▶ **Listed entries**:
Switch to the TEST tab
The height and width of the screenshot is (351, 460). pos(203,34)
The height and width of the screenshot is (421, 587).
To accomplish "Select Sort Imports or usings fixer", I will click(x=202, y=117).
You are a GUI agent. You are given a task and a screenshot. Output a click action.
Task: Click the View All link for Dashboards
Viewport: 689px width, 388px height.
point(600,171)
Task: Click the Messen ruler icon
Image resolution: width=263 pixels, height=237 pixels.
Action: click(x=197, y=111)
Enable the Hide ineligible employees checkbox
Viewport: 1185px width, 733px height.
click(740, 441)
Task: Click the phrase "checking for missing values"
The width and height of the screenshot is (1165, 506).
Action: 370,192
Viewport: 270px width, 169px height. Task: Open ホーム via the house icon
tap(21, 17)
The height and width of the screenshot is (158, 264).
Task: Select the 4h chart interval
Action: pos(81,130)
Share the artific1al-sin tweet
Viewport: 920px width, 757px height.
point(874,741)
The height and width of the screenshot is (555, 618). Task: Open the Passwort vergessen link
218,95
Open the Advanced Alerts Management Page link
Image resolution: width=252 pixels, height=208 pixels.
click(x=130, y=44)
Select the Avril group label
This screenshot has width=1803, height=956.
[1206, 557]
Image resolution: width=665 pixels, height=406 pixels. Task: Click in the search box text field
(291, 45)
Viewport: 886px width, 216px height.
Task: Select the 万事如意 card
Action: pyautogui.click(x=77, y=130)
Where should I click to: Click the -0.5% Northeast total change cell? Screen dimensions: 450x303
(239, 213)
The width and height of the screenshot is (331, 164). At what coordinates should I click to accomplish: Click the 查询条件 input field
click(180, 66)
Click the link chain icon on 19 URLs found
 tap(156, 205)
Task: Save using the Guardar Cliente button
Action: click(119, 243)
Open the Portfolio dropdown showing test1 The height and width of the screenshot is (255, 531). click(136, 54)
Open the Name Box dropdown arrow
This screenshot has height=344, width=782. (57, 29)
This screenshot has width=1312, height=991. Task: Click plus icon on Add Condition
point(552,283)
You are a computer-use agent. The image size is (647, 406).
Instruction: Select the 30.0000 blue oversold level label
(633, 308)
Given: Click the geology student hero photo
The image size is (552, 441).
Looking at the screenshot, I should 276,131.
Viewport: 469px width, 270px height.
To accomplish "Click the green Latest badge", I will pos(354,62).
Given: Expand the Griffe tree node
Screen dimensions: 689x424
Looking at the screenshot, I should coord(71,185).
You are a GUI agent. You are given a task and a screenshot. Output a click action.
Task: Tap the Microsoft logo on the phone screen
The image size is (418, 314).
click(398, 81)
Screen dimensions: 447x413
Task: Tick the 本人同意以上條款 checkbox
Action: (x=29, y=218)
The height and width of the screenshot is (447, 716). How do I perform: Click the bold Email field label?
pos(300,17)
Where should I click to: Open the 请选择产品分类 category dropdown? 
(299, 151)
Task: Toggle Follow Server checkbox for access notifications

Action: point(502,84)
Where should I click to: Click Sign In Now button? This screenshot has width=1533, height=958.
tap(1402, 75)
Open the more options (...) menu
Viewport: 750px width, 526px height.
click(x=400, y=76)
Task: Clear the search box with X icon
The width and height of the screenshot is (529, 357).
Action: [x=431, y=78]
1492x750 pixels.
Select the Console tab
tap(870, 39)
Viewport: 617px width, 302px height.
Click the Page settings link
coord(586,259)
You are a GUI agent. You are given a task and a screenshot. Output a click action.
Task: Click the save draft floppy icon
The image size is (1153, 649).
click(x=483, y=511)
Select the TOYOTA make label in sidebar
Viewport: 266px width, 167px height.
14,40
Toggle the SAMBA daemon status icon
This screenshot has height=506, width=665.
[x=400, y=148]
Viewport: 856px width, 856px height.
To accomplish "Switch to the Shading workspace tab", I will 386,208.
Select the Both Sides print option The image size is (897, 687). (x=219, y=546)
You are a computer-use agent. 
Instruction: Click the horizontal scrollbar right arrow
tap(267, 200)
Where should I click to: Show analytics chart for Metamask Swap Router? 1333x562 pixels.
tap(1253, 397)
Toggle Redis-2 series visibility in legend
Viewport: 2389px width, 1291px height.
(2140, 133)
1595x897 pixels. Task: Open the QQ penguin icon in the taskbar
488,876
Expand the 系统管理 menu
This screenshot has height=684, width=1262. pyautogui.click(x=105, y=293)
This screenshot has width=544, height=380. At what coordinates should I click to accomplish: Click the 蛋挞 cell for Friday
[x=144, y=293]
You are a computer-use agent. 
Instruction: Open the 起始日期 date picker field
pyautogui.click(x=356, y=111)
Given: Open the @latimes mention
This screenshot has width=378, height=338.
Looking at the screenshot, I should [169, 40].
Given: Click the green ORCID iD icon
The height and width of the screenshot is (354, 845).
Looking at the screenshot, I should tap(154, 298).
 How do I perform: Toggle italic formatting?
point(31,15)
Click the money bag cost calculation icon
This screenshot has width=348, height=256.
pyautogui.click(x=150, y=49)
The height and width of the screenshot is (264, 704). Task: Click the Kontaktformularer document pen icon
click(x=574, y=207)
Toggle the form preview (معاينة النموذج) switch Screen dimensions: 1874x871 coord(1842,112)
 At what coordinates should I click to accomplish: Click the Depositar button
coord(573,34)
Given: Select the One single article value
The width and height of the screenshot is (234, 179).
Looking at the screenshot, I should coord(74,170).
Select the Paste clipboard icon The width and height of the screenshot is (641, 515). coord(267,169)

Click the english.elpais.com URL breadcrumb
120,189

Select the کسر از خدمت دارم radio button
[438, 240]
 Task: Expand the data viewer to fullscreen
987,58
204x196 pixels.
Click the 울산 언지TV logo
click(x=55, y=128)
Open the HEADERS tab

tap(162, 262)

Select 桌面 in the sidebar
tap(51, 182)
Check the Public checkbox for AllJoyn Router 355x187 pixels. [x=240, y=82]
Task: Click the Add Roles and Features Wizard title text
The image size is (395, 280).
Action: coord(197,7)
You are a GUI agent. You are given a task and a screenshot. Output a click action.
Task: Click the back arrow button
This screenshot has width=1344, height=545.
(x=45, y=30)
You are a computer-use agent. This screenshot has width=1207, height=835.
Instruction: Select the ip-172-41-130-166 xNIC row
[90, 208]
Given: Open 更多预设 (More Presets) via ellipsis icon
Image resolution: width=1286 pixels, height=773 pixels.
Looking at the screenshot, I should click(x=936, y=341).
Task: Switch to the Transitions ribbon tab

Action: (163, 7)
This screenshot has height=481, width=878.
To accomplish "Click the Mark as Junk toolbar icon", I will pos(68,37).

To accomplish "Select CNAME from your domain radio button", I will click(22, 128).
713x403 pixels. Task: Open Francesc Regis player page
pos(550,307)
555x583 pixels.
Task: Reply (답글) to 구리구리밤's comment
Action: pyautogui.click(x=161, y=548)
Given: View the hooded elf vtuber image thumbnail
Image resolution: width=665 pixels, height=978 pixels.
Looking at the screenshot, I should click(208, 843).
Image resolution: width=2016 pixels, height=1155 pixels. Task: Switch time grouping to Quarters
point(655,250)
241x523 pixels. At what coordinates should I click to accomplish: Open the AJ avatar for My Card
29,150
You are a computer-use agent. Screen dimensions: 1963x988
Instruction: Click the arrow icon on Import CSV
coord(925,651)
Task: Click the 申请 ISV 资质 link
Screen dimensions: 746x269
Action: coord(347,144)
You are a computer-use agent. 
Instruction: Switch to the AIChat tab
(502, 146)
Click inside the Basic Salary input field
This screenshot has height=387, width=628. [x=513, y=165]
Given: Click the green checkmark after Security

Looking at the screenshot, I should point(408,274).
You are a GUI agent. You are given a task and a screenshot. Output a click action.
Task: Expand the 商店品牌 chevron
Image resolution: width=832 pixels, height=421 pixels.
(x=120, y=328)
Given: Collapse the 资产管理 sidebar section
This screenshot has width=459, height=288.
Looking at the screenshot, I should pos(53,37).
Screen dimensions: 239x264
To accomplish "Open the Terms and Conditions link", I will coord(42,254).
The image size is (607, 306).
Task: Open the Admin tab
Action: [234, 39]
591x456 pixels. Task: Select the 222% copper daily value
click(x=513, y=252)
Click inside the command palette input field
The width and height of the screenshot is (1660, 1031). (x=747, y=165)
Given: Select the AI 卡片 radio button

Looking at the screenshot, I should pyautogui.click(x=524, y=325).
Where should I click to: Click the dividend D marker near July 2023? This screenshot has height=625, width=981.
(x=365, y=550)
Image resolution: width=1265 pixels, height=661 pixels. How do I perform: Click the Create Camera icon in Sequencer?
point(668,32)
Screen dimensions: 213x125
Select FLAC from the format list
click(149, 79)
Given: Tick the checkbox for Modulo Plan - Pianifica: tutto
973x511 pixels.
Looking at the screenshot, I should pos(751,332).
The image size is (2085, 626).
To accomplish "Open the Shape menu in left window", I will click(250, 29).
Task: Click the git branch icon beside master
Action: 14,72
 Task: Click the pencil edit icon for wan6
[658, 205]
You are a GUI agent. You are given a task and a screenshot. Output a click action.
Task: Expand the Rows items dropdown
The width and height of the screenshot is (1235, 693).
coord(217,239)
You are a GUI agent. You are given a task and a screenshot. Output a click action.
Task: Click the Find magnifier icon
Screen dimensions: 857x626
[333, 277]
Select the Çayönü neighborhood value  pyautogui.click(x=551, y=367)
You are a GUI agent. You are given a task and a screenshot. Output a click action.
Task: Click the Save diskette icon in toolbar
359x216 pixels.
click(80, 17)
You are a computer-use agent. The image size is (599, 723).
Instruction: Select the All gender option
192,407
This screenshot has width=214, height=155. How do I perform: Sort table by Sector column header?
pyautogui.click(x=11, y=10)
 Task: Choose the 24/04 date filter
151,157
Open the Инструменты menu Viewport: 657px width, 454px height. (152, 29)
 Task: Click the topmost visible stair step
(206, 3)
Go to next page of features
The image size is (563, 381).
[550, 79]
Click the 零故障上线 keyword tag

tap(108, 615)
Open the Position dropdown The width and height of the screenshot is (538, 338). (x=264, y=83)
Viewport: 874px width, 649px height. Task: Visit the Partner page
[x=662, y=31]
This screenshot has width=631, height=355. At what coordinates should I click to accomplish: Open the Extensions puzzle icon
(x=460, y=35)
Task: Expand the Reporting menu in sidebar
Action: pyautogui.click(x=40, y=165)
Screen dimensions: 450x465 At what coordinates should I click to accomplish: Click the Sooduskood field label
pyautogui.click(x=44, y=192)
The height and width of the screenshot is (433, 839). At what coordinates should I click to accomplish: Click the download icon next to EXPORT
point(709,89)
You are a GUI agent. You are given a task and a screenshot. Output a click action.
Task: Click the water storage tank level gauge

▶ **Your objective**:
Can you reproduce, word for word, the lines of the material above, starting with the line that contains "Open the Name Box dropdown arrow" and going on through the line that contains "tap(1402, 75)"?

▶ **Response to the task**:
Open the Name Box dropdown arrow
This screenshot has height=344, width=782. (57, 29)
This screenshot has width=1312, height=991. Task: Click plus icon on Add Condition
point(552,283)
You are a computer-use agent. The image size is (647, 406).
Instruction: Select the 30.0000 blue oversold level label
(633, 308)
Given: Click the geology student hero photo
The image size is (552, 441).
Looking at the screenshot, I should 276,131.
Viewport: 469px width, 270px height.
To accomplish "Click the green Latest badge", I will pos(354,62).
Given: Expand the Griffe tree node
Screen dimensions: 689x424
Looking at the screenshot, I should coord(71,185).
You are a GUI agent. You are given a task and a screenshot. Output a click action.
Task: Tap the Microsoft logo on the phone screen
The image size is (418, 314).
click(398, 81)
Screen dimensions: 447x413
Task: Tick the 本人同意以上條款 checkbox
Action: (x=29, y=218)
The height and width of the screenshot is (447, 716). How do I perform: Click the bold Email field label?
pos(300,17)
Where should I click to: Open the 请选择产品分类 category dropdown? 
(299, 151)
Task: Toggle Follow Server checkbox for access notifications

Action: point(502,84)
Where should I click to: Click Sign In Now button? This screenshot has width=1533, height=958.
tap(1402, 75)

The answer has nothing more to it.